San Francisco Dermatologist Bill Kwan Featured in Third Album image

Album explores the songbook of Sade

As a dermatologist, Bill Kwan, MD plies his craft as the provider of both medical and aesthetic care to patients in San Francisco. As a vocalist, he plies his craft sharing the art of music. Dr. Kwan has released "No Ordinary Love: The Music of Sade." The third album that features Dr. Kwan as lead vocalist, the album is a tribute to Sade, whose songbook he explores in the release (now streaming on SoundCloud).

Working again with veteran producer Matt Pierson, whose credits range from Brad Mehldau, Joshua Redman and Kirk Whalum to k.d. lang, Laura Benanti and Jane Monheit, Dr. Kwan presents bespoke arrangements from Noam Wiesenberg.

“It’s very different tackling these songs from a male perspective and I could only sing pieces where I could identify with the lyrics,” Dr. Kwan says. “The key was maintaining the intimacy and not over singing. We maintained the fragile quality of Sade’s music even though the feel is very different.”

Appearing on the album are pianist/keyboardist Kevin Hays, a veteran improviser who also composes his own songs. Sex Mob and Bill Frisell bassist Tony Scherr and Japanese-born drummer/percussionist Keita Ogawa round out the ace rhythm section. Paris-raised Django Festival All-Stars accordion master Ludovic Beier and Russia-reared trumpeter Alex Sipiagin contribute memorable solos. 

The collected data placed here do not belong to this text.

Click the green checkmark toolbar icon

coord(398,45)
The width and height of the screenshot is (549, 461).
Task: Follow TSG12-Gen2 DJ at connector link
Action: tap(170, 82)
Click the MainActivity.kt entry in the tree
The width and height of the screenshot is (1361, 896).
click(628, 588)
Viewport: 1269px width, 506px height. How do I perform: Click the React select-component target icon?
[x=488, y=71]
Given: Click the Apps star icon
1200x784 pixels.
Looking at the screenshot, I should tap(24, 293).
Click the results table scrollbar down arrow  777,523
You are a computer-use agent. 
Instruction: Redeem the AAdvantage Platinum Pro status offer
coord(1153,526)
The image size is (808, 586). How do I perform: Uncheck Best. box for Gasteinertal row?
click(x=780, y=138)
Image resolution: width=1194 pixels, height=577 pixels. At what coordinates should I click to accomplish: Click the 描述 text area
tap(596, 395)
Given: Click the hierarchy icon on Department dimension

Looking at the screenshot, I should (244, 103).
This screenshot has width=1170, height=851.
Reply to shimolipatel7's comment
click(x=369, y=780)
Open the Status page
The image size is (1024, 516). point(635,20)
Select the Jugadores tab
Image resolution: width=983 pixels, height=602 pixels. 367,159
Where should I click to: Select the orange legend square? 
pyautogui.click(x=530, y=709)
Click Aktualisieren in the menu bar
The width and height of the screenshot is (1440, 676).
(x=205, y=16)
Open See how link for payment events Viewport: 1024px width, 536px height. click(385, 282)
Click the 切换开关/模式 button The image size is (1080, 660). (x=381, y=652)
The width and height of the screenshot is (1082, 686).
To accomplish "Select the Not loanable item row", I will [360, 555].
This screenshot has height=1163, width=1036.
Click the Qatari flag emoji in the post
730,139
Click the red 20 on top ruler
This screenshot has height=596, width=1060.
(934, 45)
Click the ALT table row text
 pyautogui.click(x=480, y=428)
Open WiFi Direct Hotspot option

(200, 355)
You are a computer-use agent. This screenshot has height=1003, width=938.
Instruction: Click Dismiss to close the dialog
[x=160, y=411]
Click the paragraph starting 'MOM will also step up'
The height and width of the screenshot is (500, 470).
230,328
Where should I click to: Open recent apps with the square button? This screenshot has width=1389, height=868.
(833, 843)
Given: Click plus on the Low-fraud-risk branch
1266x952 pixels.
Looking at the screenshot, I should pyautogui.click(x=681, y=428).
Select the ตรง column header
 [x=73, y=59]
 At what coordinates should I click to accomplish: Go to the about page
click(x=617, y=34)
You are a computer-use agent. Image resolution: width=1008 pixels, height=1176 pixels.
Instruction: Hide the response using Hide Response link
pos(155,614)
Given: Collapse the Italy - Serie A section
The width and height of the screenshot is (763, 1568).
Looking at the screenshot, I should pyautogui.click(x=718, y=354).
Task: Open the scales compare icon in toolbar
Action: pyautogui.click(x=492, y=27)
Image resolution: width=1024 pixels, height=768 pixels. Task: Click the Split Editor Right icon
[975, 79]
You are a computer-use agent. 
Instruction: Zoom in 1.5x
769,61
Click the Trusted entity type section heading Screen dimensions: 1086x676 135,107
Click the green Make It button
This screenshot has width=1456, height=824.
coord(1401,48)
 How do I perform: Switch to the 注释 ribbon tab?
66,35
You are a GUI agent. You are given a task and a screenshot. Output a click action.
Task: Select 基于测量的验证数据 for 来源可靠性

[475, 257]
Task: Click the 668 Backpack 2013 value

“Obviously casting is extremely important,” says Mr. Pierson, a producer with a deep catalog of career-defining albums by some of jazz and contemporary music’s most influential artists. “Kevin was involved with Bill in the past so he was a natural, but Tony Scherr and Keita Ogawa were also key. The versatility that Tony brings as a singer/songwriter himself is exceptional, and Keita is singular, a drummer with a whole lot of percussion integrated into his set. They’ve got a deep understanding about how to support a vocalist, understanding what not to play. Finally, I’d gotten to know Noam Wiesenberg when we worked together on Camila Meza’s Ámbar project, and felt he would create perfect treatments for many of these songs.”